Items listed in a dataset:
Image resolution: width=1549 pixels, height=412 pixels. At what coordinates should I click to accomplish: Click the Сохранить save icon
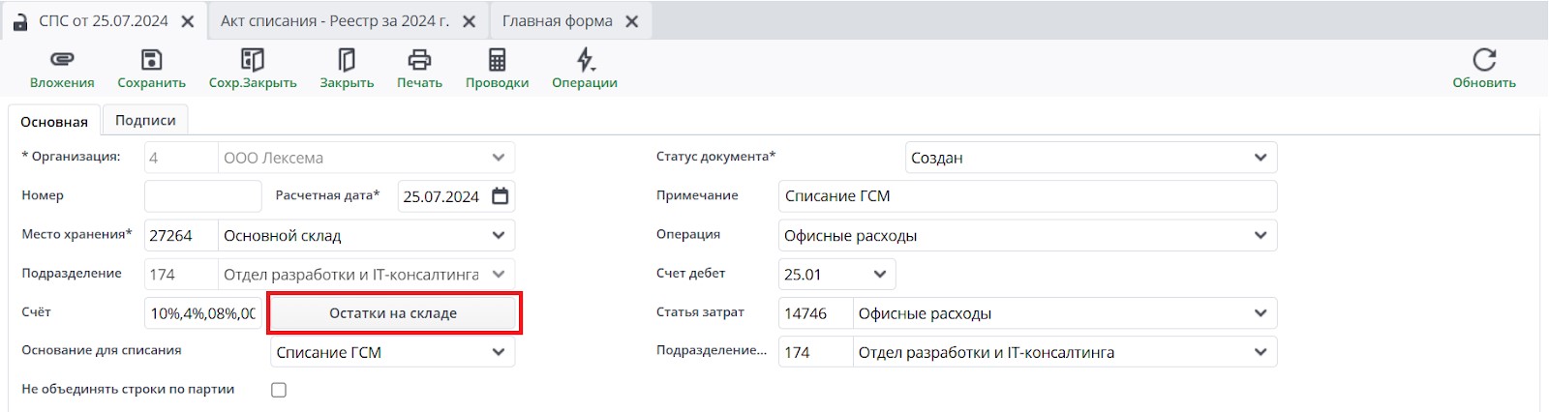151,60
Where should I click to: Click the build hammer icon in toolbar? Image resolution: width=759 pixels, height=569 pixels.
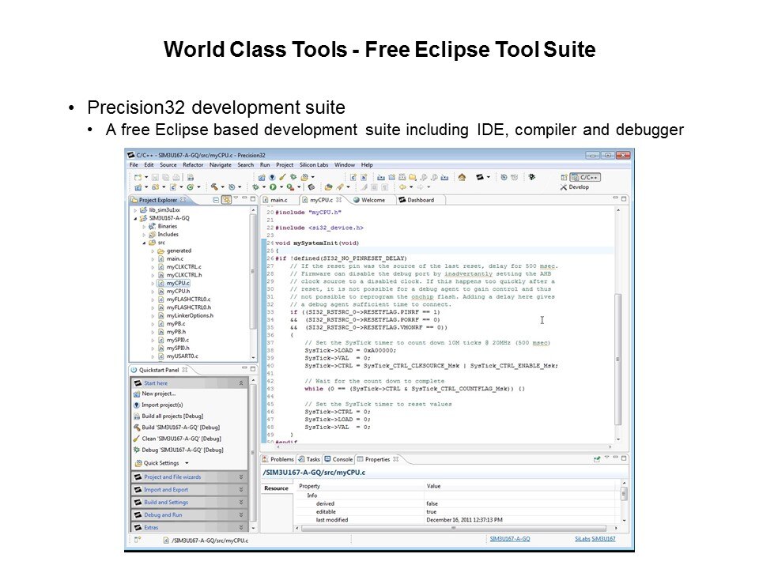pyautogui.click(x=215, y=187)
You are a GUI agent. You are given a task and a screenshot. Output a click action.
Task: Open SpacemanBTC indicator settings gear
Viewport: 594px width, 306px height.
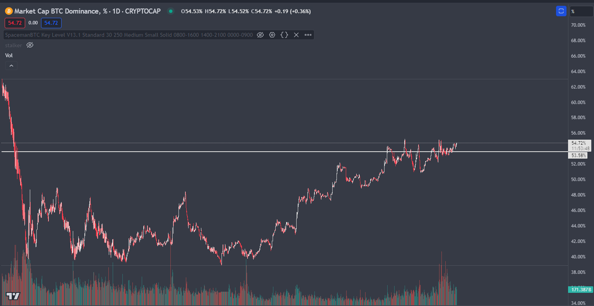pos(272,35)
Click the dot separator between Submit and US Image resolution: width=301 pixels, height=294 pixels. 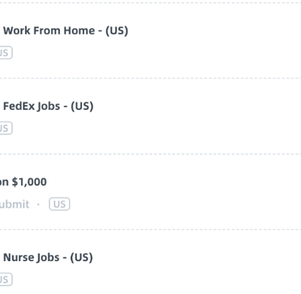tap(39, 204)
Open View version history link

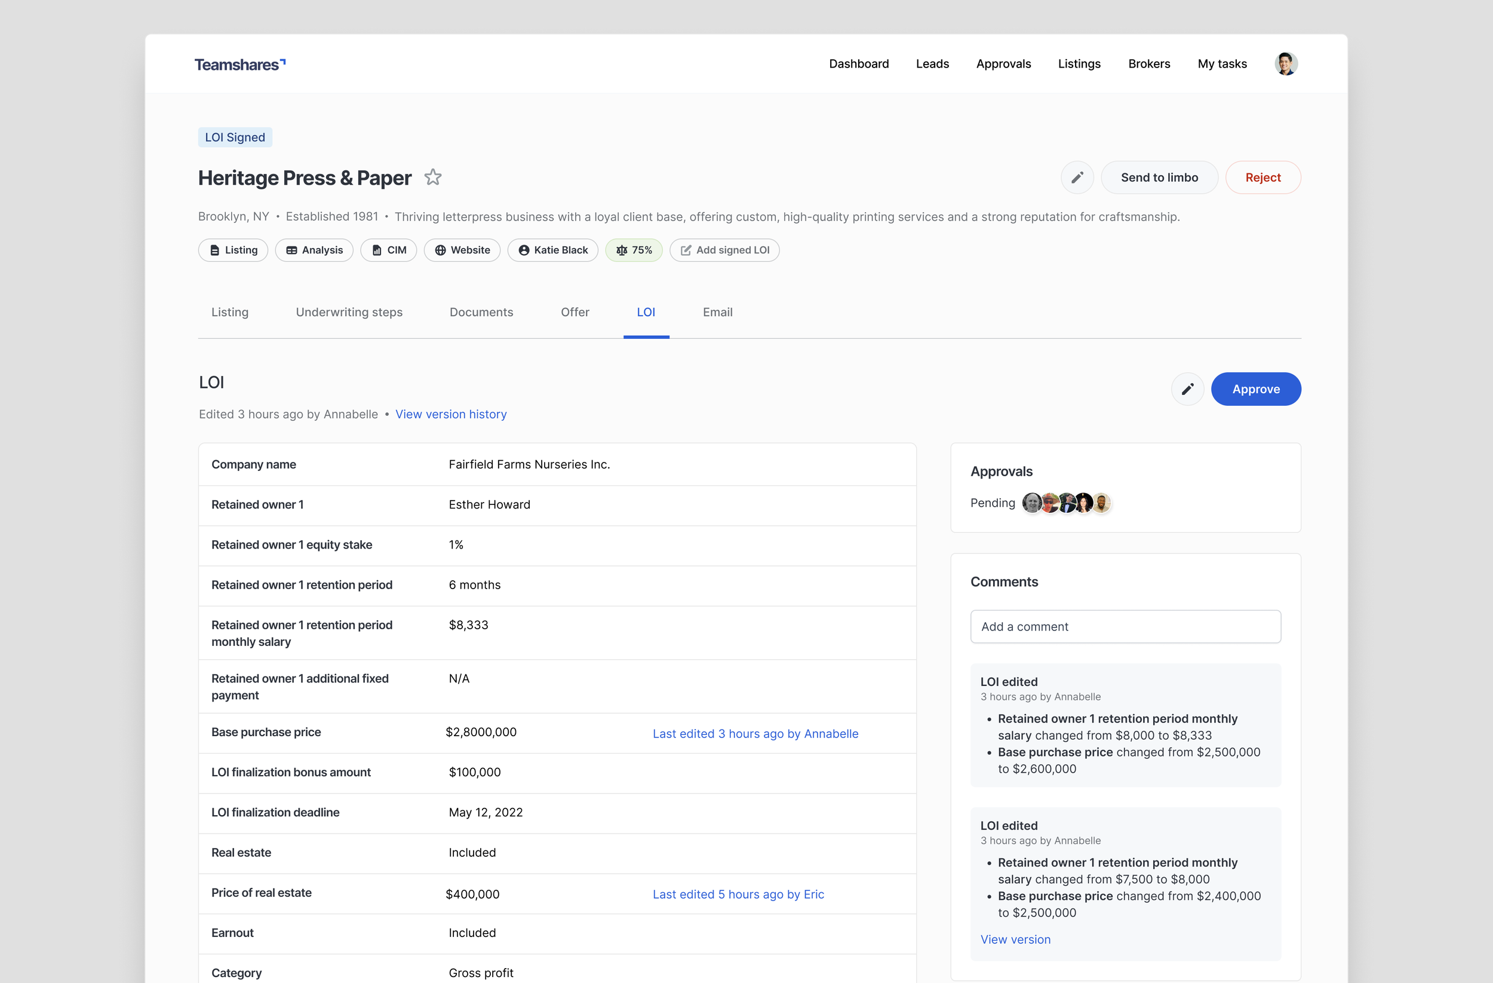[x=450, y=414]
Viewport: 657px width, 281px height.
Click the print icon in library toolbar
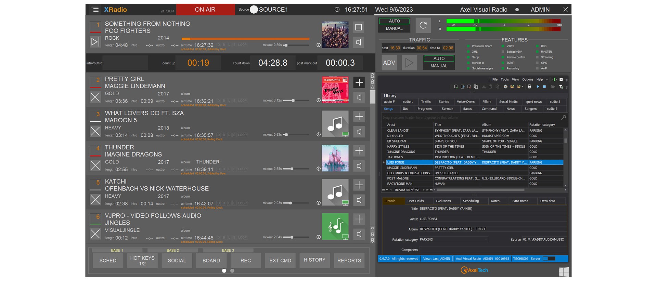point(529,87)
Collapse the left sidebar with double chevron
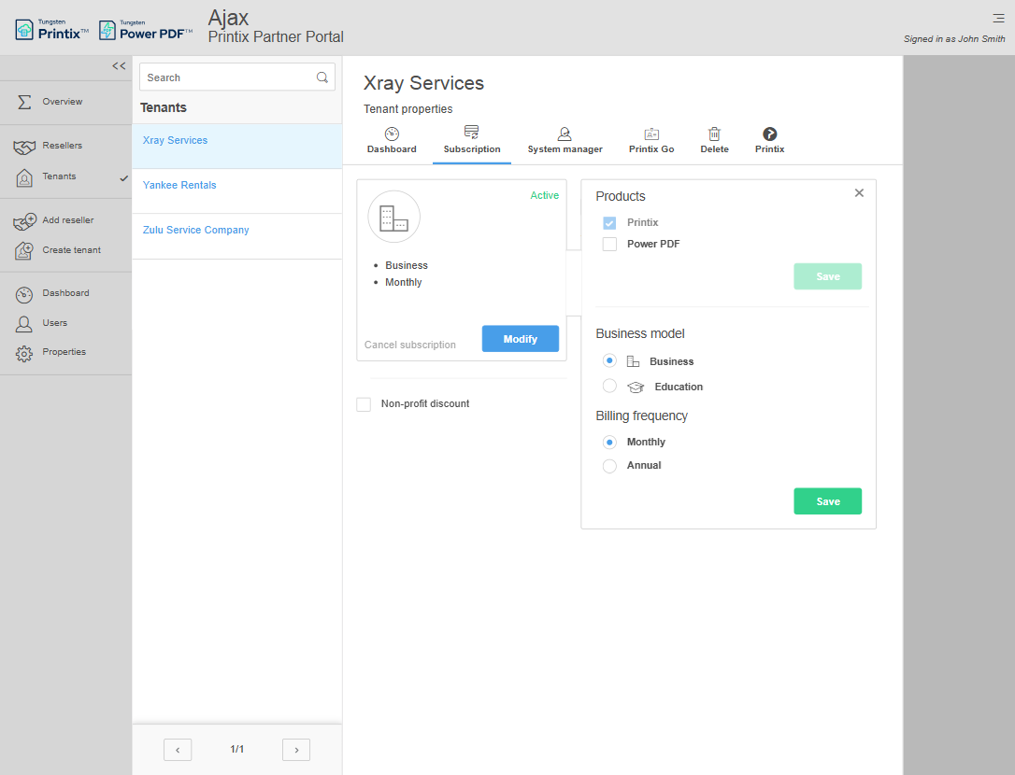The image size is (1015, 775). tap(119, 66)
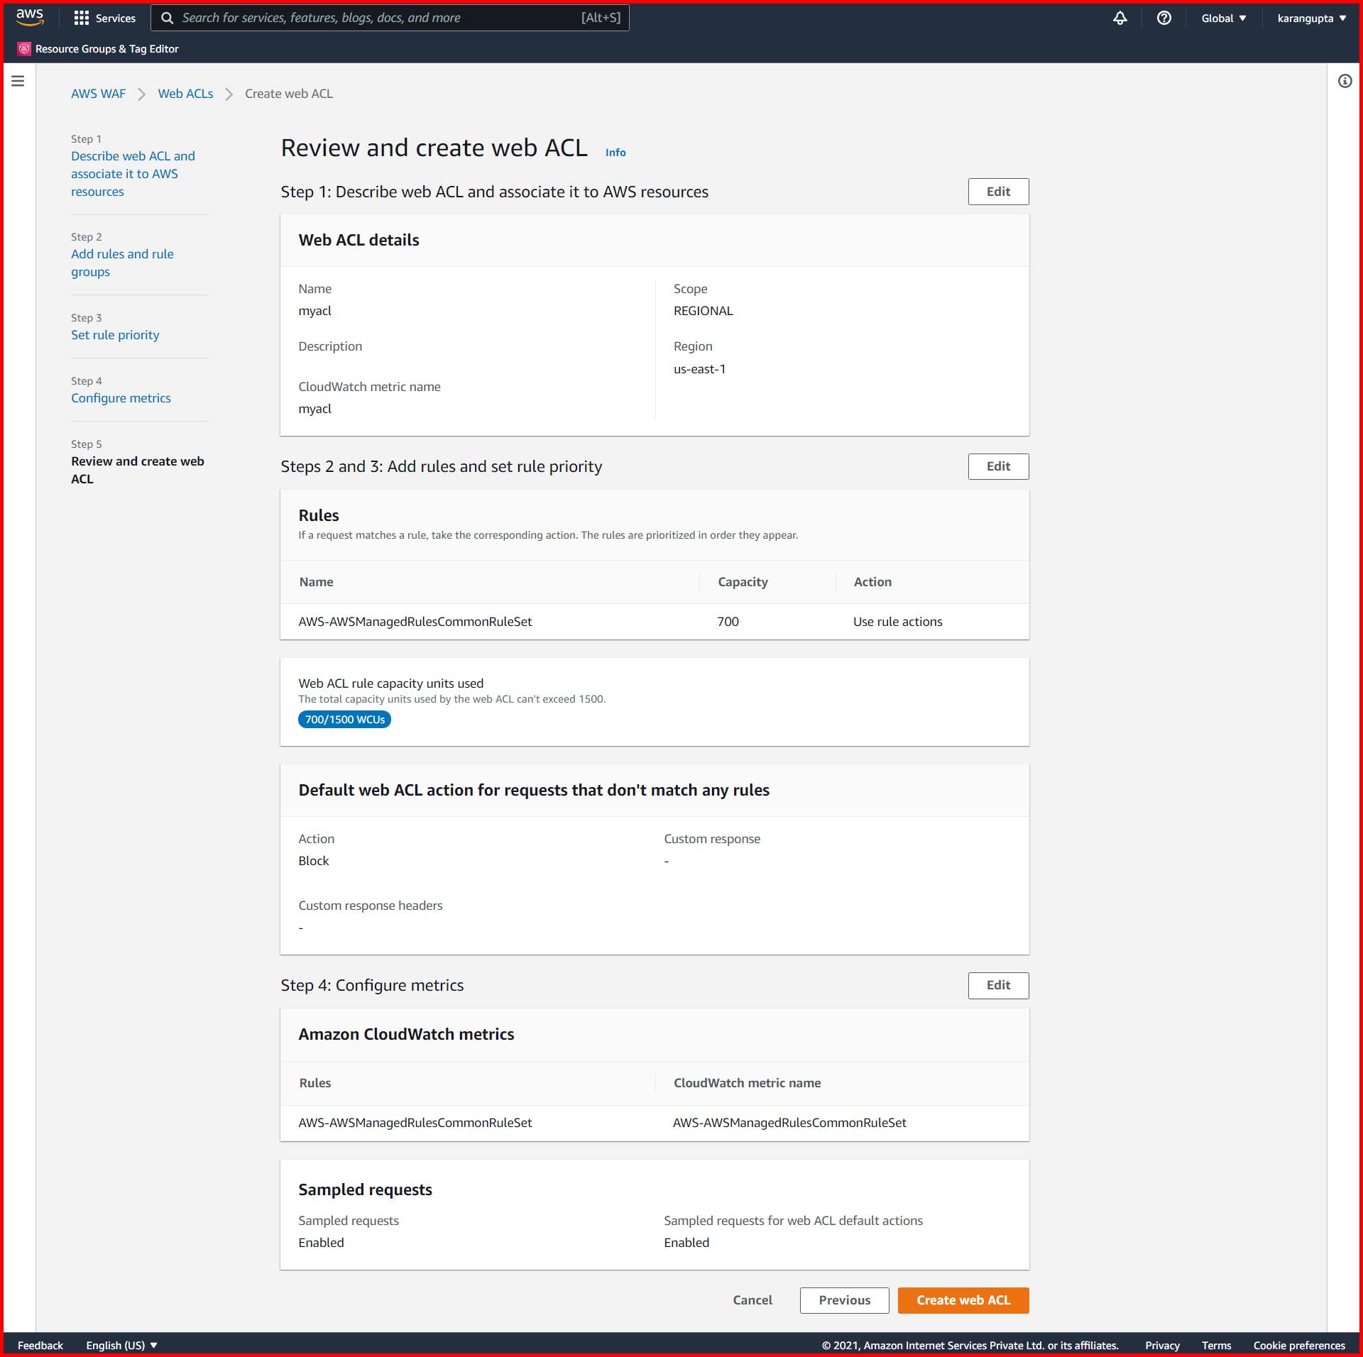The height and width of the screenshot is (1357, 1363).
Task: Click the Create web ACL button
Action: 963,1300
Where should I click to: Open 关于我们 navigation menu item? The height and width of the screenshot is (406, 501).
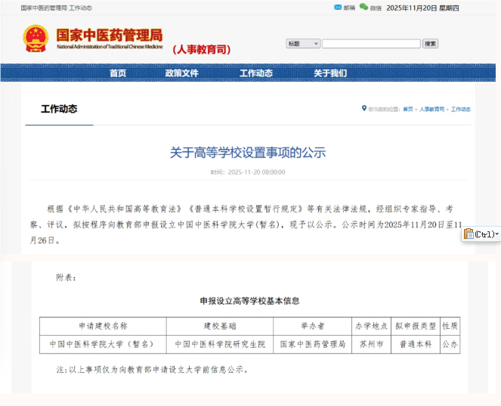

AIM OF THE EXERCISE:
Rewrite the items beginning at the line that has "Open View version history link" and stopping at the end of the items, substituting "main toolbar" for "library toolbar" and keeping everything else unchanged. Leave the pictures out of your answer.

EXERCISE RESPONSE:
Open View version history link

[x=450, y=414]
Viewport: 657px width, 281px height.
Click the print icon in main toolbar
point(529,87)
Collapse the left sidebar with double chevron
The image size is (1015, 775). tap(119, 66)
The height and width of the screenshot is (1357, 1363).
Task: Click the Create web ACL button
Action: 963,1300
Where should I click to: Open 关于我们 navigation menu item? The height and width of the screenshot is (406, 501).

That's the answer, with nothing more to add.